E’ difficile da ricollocare. Oggi c’è l’estrema difficoltà della pandemia che ha ridotto gli organici e poi c’è il discorso tecnico: se è stato lasciato a piedi dalla tale squadra, perché dovremmo prenderlo noi? Per cui, dopo aver provato con tutte le professional, gli interlocutori diventano le continental, che vedono in questi ragazzi degli elementi di esperienza subito pronti per correre tra i professionisti. Spendendo una cifra inferiore al minimo della squadra professional. Il guaio è che c’è sovraffollamento e non tutte le continental fanno attività tra i professionisti.
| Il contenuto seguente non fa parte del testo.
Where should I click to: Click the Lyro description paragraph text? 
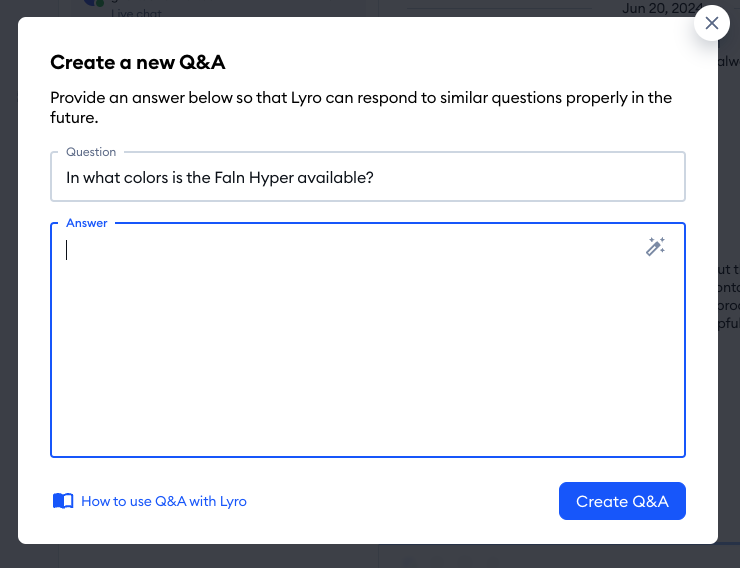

Davide Bais, Mattia Bais, Rovereto 2020
I fratelli Bais sono entrambi pro’: Mattia alla Androni, Davide alla Eolo
Davide Bais, Mattia Bais, Rovereto 2020
I fratelli Bais, Mattia alla Androni, Davide alla Eolo
Pensi che quelli… buoni siano ancora in gruppo o qualcuno abbia smesso prima?
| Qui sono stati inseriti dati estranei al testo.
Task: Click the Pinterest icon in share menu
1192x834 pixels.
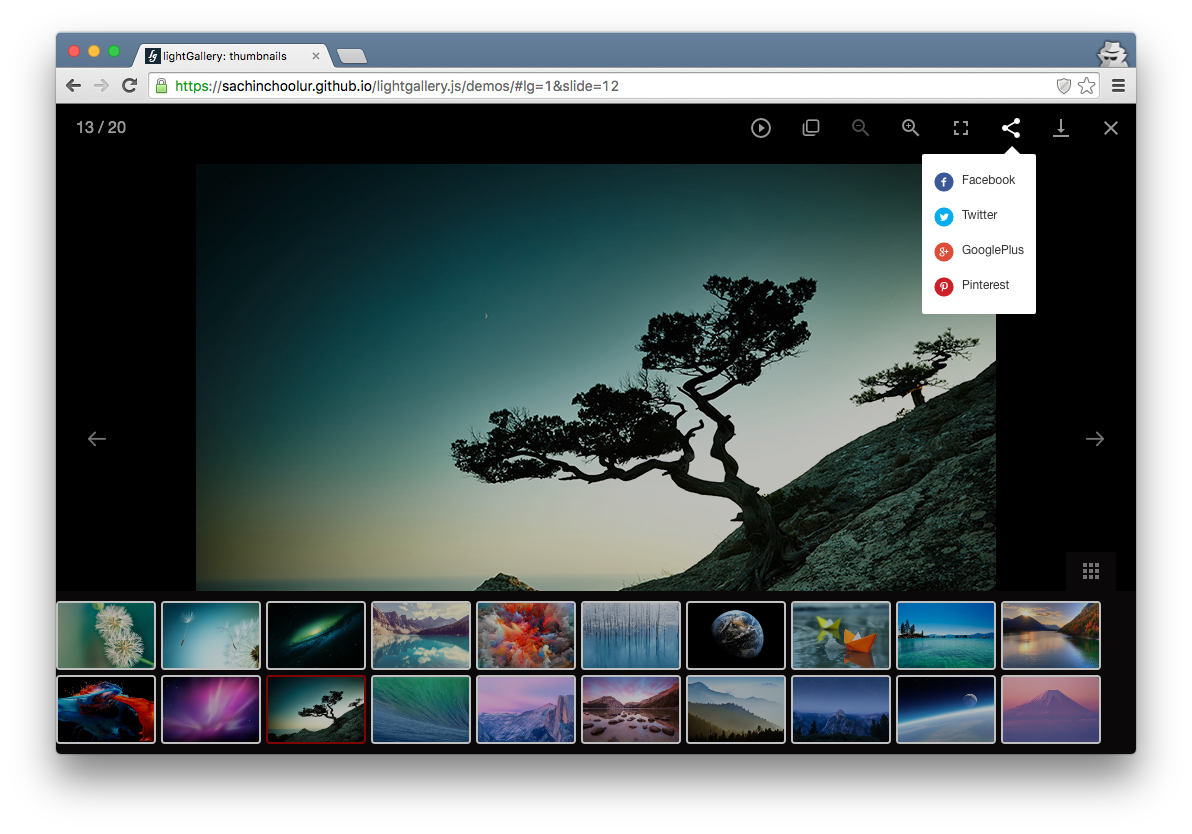Action: point(944,286)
Sicuramente qualche stortura si è verificata, ma secondo me nessun buon talento è andato perso. Non sempre i ragazzi hanno la capacità di tenere la concentrazione e magari i due anni non bastano. Possiamo aver perso qualche buon corridore, ma del resto i team manager possono fare quel che ritengono più giusto.

Due anni sono pochi?

No, credo che siano abbastanza giusti. Se un corridore esplode deve avere la possibilità di essere valorizzato. Anche noi passiamo da una prima fase da amici, a quella in cui, essendo riconosciuto il loro valore, abbiamo un ritorno anche noi.

E’ possibile che tanti corridori vengano fatti passare per accrescere le vostre percentuali?

Nel mio contratto c’è un allegato in cui si scrive che al di sotto di certe cifre, non ci sono compensi da versare. Così nella prima fase posso fare da talent scout e creare il legame con l’atleta. Non so se alcuni colleghi si muovano diversamente.

Quanto corridori hai?

Una ventina, compresi quelli che l’anno scorso erano juniores e ora sono U23. Avrei preferito non rivolgermi a ragazzi così giovani, ma visto che lo fanno tutti e che qualcuno si spinge fino agli allievi, ho dovuto adeguarmi. Però se mantieni un’etica, è anche divertente. Sei una sorta di fratello maggiore che lavora per immaginare il ragazzo, anni dopo, nel gruppo che conta. Devi avere un buon rapporto con le famiglie, dato che per un po’ hai a che fare con un minorenne. Non devi sembrare uno che punta ai soldi ed è meglio stare alla larga dalle famiglie che puntano soltanto a quelli.